7. We are going to target the "flyover states." We are better for the heartland than the Republicans are. We value labor, not old money; lifetime commitment, not "trophy wives"; living within your means, not maxing out the nation's credit card on unwise purchases like preemptive wars. We are going to do this by sending popular Democratic leaders--not entertainers, but elder statesmen--into the big red blotch dividing the country and convincing the people who live there that we want better for their states than the Republicans do. Remember, there is not one "red state" that went totally for Bush this election. (In fact, Montana--a very red state--has a blue governor and a nearly-blue state house.) Also remember that Bush won this election by one of the thinnest popular-vote margins in history. The red states are not a lost cause, and by properly managing the message, we will reign supreme.
Flyover states care about three things: jobs, quality of life and freedom to do as they wish. Can they pay their bills? Can they let their new puppy run around in the yard without worrying that if he drinks out of a mud puddle he's going to die? Can they go hunting, fishing, play on the water? They want Social Security fixed, not privatized. They want affordable medications that won't kill them. (They would prefer to get them from American pharmacies, which leads me to the next question: if the United States government pays for the development of new drugs, which we do, why can't we demand that the price of the drugs which result from this development be set to cost plus 25 percent?)
8. We are going to follow the Republicans' lead and change the subject any time someone asks a question we don't want to answer. It's evasive as hell, but it works. If Tom Brokaw would have asked Bush when he stopped beating his wife, Bush would have started talking about Saddam Hussein and how the world was better off now that he's in jail--and We Would Have Let Him Get Away With It. No one seems to mind. Since it works, we're going to do it too. And when the reporter chimes in with the question we've longed to ask, "Sir, would you please answer the question I asked?" we get the ultimate retort: "George Bush did this exact thing for eight years. Now it's a problem? What's your problem? Why do you hate America?"

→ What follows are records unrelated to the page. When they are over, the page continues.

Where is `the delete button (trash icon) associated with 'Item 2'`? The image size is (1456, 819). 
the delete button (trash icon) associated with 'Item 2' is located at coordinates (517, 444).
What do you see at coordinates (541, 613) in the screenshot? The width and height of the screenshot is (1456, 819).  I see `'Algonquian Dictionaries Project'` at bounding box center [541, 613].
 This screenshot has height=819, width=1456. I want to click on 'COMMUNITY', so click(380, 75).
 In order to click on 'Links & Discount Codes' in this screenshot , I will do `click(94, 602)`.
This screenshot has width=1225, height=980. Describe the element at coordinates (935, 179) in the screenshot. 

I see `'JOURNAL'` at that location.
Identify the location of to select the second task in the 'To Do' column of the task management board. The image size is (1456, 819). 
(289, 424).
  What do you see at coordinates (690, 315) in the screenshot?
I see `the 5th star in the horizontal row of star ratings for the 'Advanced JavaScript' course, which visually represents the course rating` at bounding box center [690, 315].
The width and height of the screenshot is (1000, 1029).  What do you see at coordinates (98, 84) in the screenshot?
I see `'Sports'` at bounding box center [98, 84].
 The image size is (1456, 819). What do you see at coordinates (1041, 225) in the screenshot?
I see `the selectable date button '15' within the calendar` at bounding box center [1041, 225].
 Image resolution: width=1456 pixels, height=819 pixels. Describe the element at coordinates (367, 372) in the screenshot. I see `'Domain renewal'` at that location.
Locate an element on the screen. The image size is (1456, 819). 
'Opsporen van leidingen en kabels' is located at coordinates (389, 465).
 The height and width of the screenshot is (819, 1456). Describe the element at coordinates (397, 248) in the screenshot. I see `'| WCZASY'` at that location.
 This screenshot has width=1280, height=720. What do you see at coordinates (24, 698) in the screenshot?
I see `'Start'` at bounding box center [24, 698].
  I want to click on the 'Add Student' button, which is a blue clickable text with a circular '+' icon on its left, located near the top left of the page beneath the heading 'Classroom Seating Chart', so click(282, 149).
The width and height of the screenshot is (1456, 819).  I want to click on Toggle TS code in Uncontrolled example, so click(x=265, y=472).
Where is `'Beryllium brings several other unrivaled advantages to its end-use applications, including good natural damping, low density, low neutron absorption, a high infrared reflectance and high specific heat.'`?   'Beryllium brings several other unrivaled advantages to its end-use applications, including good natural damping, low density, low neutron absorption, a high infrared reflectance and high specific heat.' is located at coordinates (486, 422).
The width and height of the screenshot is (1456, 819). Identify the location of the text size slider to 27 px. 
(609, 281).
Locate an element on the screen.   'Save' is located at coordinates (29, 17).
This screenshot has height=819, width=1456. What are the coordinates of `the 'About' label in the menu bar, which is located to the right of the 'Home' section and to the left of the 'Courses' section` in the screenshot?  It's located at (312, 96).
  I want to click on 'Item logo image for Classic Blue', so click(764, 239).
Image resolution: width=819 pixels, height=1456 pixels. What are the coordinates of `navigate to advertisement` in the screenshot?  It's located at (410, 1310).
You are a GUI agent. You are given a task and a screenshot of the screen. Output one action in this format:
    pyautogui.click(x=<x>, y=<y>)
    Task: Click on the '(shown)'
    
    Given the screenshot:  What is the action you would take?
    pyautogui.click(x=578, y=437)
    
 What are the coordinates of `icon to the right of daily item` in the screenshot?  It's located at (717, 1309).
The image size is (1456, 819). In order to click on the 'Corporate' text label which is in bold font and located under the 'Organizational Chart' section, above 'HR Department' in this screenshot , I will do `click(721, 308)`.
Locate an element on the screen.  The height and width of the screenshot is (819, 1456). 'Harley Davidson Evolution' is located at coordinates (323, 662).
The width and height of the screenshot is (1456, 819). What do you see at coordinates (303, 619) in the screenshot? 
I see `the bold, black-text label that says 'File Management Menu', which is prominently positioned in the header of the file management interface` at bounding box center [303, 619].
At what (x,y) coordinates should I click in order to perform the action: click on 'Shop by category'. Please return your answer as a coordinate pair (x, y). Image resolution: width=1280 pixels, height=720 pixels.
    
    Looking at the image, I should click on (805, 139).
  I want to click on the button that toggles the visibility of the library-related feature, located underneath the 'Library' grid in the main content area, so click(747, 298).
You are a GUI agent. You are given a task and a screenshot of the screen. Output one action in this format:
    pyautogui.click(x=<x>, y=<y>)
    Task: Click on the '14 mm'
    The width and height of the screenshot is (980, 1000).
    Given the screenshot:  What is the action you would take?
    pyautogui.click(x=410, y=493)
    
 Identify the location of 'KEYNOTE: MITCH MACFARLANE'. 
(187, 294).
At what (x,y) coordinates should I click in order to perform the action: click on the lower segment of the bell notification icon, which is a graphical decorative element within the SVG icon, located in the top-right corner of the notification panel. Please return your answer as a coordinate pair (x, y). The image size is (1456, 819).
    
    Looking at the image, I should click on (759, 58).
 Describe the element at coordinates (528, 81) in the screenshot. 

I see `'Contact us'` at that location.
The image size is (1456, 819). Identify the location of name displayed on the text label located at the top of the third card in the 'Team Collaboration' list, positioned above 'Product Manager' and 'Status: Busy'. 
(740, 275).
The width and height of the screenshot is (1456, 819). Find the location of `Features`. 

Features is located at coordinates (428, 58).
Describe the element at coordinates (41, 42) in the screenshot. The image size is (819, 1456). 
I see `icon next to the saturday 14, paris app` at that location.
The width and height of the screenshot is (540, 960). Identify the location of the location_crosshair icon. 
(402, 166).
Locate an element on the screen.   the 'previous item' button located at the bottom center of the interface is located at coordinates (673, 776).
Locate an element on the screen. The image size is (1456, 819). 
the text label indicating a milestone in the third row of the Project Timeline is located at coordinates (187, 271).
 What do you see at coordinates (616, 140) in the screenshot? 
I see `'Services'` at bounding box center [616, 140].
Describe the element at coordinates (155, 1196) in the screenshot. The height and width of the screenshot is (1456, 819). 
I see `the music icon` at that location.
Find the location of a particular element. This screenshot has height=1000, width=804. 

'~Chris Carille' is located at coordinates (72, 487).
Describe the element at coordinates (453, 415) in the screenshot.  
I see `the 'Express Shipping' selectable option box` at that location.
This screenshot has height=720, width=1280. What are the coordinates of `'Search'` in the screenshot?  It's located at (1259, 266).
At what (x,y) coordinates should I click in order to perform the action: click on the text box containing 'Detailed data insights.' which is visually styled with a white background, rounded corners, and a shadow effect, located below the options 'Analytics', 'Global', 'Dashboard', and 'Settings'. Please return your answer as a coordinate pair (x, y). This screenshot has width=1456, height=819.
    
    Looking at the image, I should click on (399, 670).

9. Please understand that this is in no way a repudiation of our core principles. It is how we will campaign. We will run left and govern left and bring people who claim to be on the right with us because we are correct and the right is not and we will make people understand this. (I can put more instances of "and" in a sentence but not tonight.)
10. We are going to attack the right's main campaign point: "traditional" marriage. Everyone on the right thinks gay marriage threatens traditional marriage. People on the left think divorce and infidelity threaten traditional marriage in a way gay marriage never could. Because of this, we will come up with ways to preserve traditional marriages. (Besides "not allowing Republicans to get married," that is...but do this: Think of five couples you know who have been married ten years. Think of five who have been married 25 years. And now five who have been married 50 years. Of these fifteen couples, how many are Republicans? In my case, it's only one--and both husband and wife are on their second marriages.)
If we do all of these things, no Republican will ever darken the doors of the White House again.